▶ [DATA UNDER STUDY]
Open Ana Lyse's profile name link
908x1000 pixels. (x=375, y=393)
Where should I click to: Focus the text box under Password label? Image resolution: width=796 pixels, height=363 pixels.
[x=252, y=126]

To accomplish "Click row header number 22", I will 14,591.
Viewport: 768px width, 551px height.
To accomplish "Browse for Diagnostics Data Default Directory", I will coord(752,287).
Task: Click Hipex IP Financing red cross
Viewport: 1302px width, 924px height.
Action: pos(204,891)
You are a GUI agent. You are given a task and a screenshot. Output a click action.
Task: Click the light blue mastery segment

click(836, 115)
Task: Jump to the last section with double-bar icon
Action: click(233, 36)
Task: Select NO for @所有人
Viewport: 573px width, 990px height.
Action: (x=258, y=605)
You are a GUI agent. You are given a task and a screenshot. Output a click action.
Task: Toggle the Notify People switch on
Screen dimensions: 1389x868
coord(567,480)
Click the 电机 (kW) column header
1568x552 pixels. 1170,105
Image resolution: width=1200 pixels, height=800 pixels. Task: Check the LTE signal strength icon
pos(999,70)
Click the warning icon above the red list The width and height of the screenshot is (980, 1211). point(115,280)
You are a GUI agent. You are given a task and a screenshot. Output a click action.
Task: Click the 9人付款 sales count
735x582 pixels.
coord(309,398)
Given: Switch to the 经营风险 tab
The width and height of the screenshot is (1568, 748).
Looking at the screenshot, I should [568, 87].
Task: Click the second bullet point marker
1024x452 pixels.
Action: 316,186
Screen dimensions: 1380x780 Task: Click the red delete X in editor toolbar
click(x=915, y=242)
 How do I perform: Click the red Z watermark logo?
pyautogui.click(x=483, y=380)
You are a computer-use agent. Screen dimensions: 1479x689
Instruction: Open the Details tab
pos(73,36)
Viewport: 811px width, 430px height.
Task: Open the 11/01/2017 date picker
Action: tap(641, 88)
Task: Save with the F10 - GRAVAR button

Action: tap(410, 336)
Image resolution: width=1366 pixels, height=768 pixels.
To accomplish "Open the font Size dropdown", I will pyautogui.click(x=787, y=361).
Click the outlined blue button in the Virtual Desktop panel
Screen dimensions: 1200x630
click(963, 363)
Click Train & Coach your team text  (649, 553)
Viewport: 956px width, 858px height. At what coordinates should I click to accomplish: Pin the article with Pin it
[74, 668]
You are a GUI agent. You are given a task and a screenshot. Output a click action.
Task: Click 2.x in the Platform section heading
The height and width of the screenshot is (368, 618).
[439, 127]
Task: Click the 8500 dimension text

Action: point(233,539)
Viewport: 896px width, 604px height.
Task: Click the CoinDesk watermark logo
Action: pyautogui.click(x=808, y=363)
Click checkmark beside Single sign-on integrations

▶ [TASK DETAILS]
Print the lines above from the one with "Viewport: 573px width, 990px height." through the one with "Task: Click the second bullet point marker", both included, exactly as written and nothing more.

▶ [SOLUTION TO THIS EXERCISE]
Viewport: 573px width, 990px height.
Action: (x=258, y=605)
You are a GUI agent. You are given a task and a screenshot. Output a click action.
Task: Toggle the Notify People switch on
Screen dimensions: 1389x868
coord(567,480)
Click the 电机 (kW) column header
1568x552 pixels. 1170,105
Image resolution: width=1200 pixels, height=800 pixels. Task: Check the LTE signal strength icon
pos(999,70)
Click the warning icon above the red list The width and height of the screenshot is (980, 1211). point(115,280)
You are a GUI agent. You are given a task and a screenshot. Output a click action.
Task: Click the 9人付款 sales count
735x582 pixels.
coord(309,398)
Given: Switch to the 经营风险 tab
The width and height of the screenshot is (1568, 748).
Looking at the screenshot, I should [568, 87].
Task: Click the second bullet point marker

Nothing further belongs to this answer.